Negara-Negara Melanesia & Australia Akui Kedaulatan NKRI


Kunjungan Presiden RI Ke Fiji (Foto: plasa.msn.com)

Jayapura (26/6) – Beberapa hari yang lalu tepatnya 17-19 Juni 2014 Presiden republik Indonesia Bapak Susilo bambang Yudhoyono melaksanakan kunjungan kerja ke negara Fiji. Kunjungan kerja ini dilaksanakan dalam rangka menjalin kerja sama bilateral yaitu kerjasama antar kedua negara tersebut. 


Selama berada di Fiji Presiden RI melakukan 2 agenda kerja utama yaitu : Pertama, melakukan pertemuan empat mata dengan Presiden Fiji Ratu Epeli Nailatikau dan melakukan pertemuan bilateral dengan Perdana Menteri Fiji Voreqe Josaia Bainimarama. Kedua, menghadiri Konferensi Tingkat Tinggi The Pacific Islands Development Forum ke-2.
Rombongan Presiden RI yang didampingi pula oleh Ibu negara Ani Bambang Yudhoyono dan sejumlah menteri Kabinet Indonesia Bersatu (KIB) II menjadi Chief Guest (tamu utama) pada KTT ke-2 The Pacific Islands Development Forum. 

Selain membahas tentang kerjasama dalam bidang perekonomian, pembangunan, pariwisata dan SDA (Sumber Daya Alam), Presiden RI juga membahas tentang Papua mengingatkan pada organisasi Pacific Island Forum dan Melanesian Spearhead Group (MSG) sering dijadikan sebagai ajang dari Gerakan Papua Merdeka, untuk memberikan dukungan. Alhasil semua pejabat yang hadir termasuk perwakilan negara Australia dalam acara pertemuan tersebut mengakui kedaulatan NKRI dari Sabang sampai dengan Merauke yang didasari oleh New York Agreement dan Pepera (Penentuan Pendapat Rakyat) tahun 1969, menurut mereka ini merupakan legalitas hukum internasional yang tidak boleh dilanggar.

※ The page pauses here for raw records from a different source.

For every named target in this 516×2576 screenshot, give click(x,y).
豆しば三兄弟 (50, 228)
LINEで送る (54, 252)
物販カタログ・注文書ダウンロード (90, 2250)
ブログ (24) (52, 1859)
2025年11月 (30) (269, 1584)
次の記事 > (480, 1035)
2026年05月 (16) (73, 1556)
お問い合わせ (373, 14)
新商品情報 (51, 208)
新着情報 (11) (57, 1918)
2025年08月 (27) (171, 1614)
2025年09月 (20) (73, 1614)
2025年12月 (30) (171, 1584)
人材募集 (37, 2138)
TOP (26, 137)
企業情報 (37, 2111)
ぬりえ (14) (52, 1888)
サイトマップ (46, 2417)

Presiden Fiji Ratu Epeli Nailatikau juga mengemukakan pendapatnya bahwa isu-isu Papua yang digunakan oleh elemen-elemen tertentu untuk mendapatkan dukungan dari MSG itu hanyalah pemanfaatan dari segelintir pengusaha untuk memperlancar bisnisnya saja dikalangan negara-negara Melanesia. (AG)

1 komentar:

  1. tong setuju dengan petinggi2 di melanesia yang mengakui kedaulatan NKRI dari Sabang sampai dengan Merauke yang didasari oleh New York Agreement dan Pepera (Penentuan Pendapat Rakyat) tahun 1969, menurut mereka ini merupakan legalitas hukum internasional yang tidak boleh dilanggar.